Ein erster und flüchtiger Blick auf die Statistik über die private Altersvorsorge, die man beim Bundesarbeitsministerium abrufen kann, scheint eine eindrucksvolle Erfolgsgeschichte zu erzählen. Mit Stichtag 30. Juni 2014 wurden fast genau 16 Mio. Riester-Verträge gezählt. Die Versicherer liegen mit knapp 10,9 Mio. Policen unangefochten auf dem ersten Platz. Gefolgt von den Fondsgesellschaften mit gut 3 Mio. Verträgen. Nahezu 1,3 Mio. Menschen wohnriestern und gut 800.000 Riester-Verträge konnten Banken und Sparkassen an die Vorsorgeenthusiasten bringen. Wie immer im Leben ist es lohnend, einen genaueren Blick auf das Zahlenwerk zu werfen, denn dann entdeckt man, dass das scheinbare Erfolgsmodell liebevoll formuliert schwächelt, man kann auch sagen, dass es an die Wand gefahren ist, denn seit dem Jahr 2011 ist klar erkennbar, dass die Zahl der neuen Verträge stagniert und die Wachstumsgeschichte vorbei ist: Im Jahr 2007 wurden mit fast 2,1 Mio. Policen die meisten Riester-Verträge neu abgeschlossen. Im Jahr 2013 hingegen haben sich nur noch 453.000 Menschen neu für das "Riestern" entschieden und unter Berücksichtigung der Vertragsabgänge kann man erkennen, dass sich bei der Zahl der Verträge seit 2011 nichts mehr bewegt. Das ist natürlich schlecht für die vielen finanzindustriellen Intermediäre, die an dieser umfangreichen staatlichen Subventionierung (mit)verdienen und dann ist es auch mal wieder Zeit, die schwächelnden Produkte aus der Riester-Welt publizistisch zu stärken.

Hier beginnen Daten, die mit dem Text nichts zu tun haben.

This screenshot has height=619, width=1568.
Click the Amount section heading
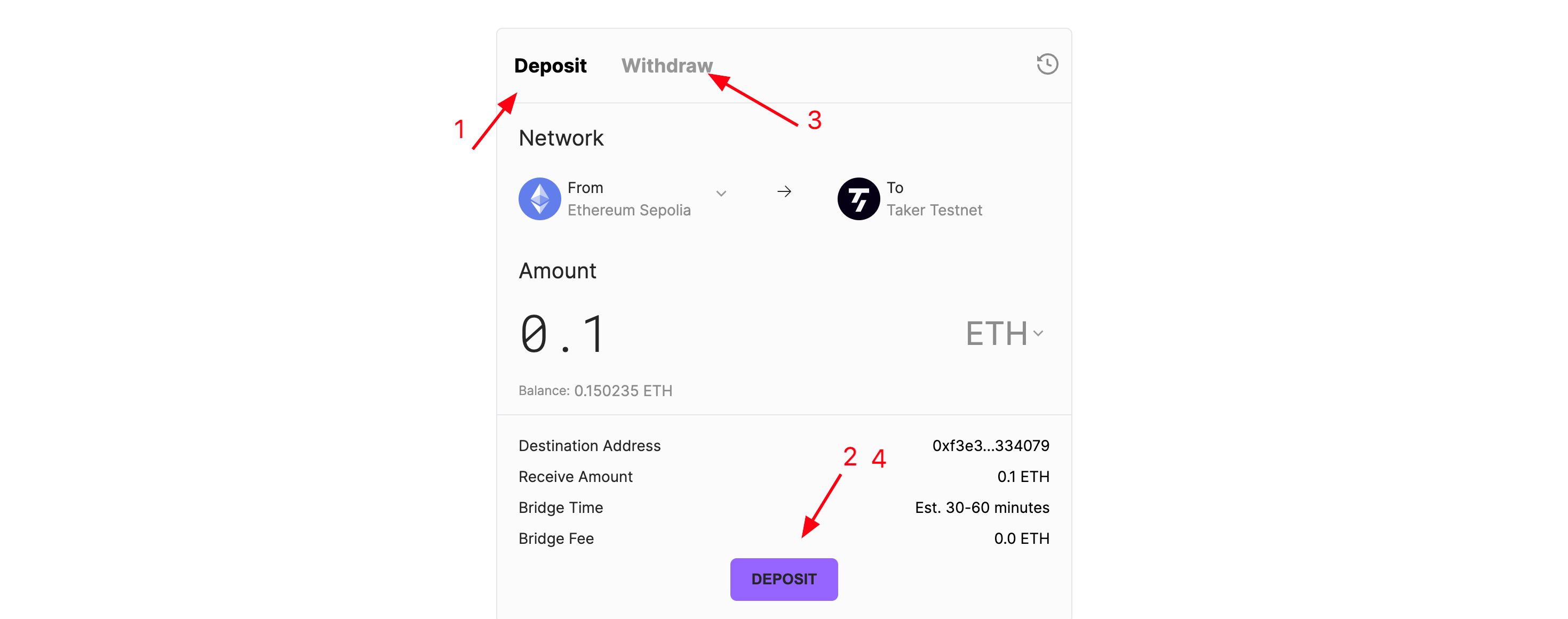point(557,271)
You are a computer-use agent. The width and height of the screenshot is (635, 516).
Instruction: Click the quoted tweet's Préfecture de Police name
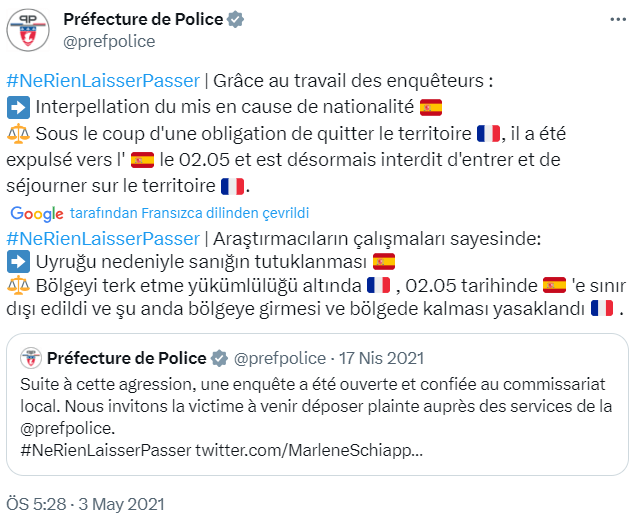coord(125,358)
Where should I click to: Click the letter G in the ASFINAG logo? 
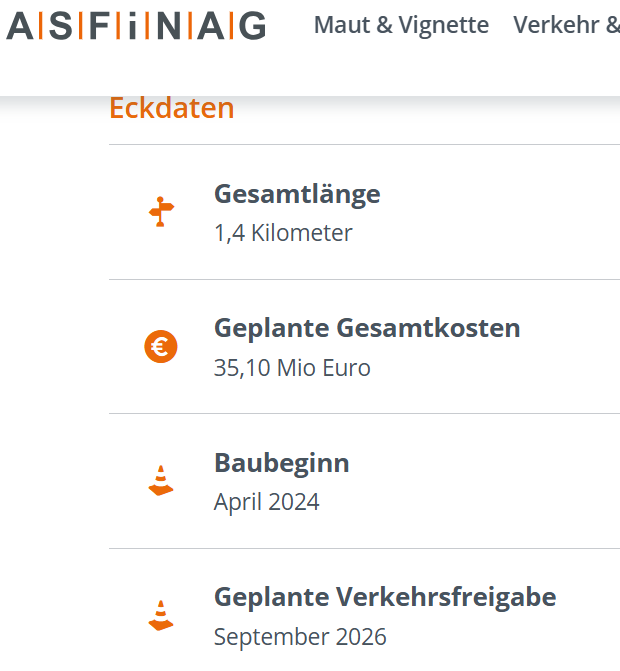click(x=252, y=26)
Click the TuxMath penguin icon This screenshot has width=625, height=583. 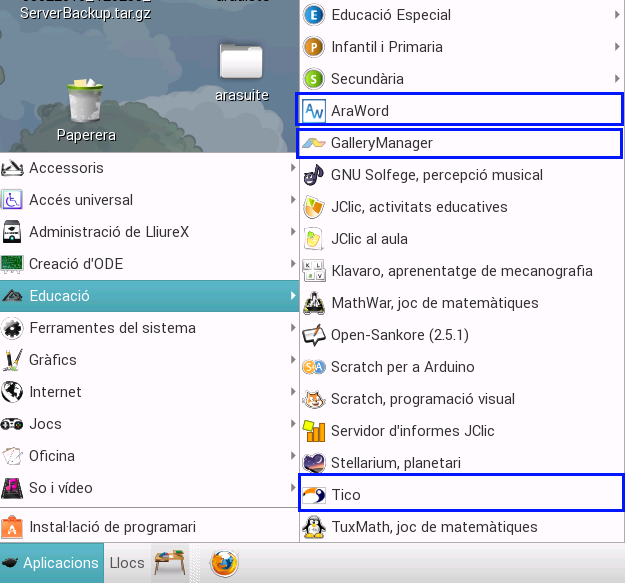point(315,527)
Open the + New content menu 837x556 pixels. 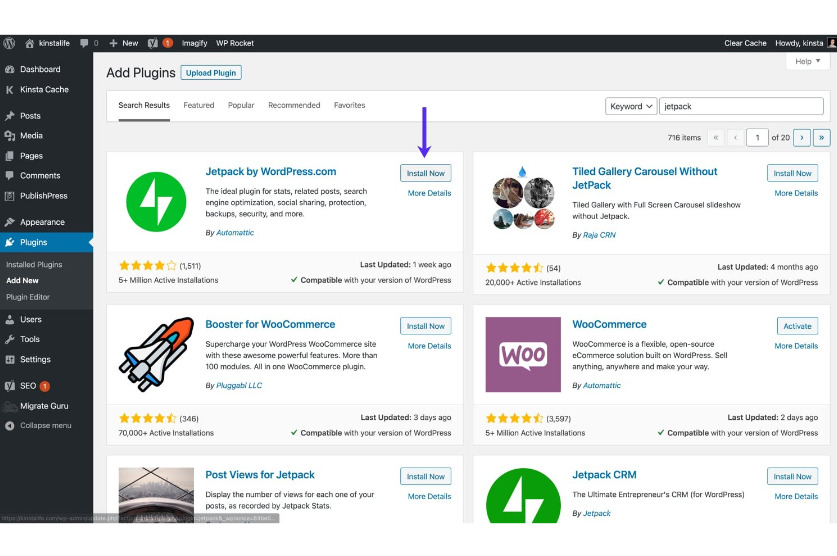123,43
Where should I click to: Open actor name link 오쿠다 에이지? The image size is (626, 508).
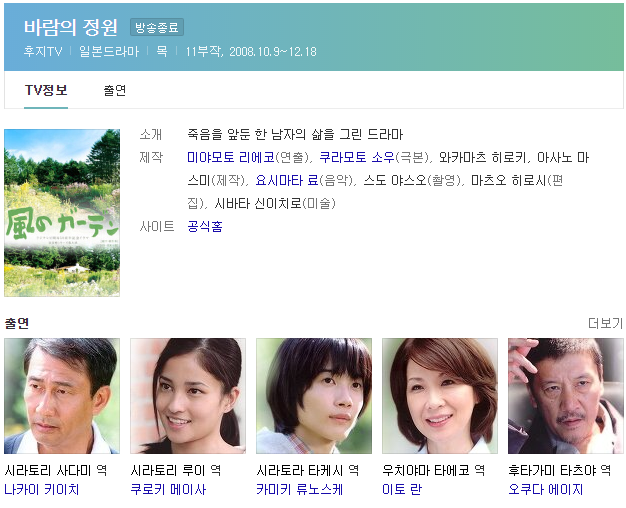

Dafür hat sich die FAZ hergegeben in Gestalt eines Artikels in der Online-Ausgabe, dessen Überschrift allein in Zeiten des Niedrig- bzw. Nicht-Zinses für wässrige Münder sorgen soll und wird: Sichere drei Prozent mit Riesterverträgen, so titelt Dyrk Scherff, seines Zeichens Redakteur im Ressort "Geld & Mehr" der Frankfurter Allgemeinen Sonntagszeitung.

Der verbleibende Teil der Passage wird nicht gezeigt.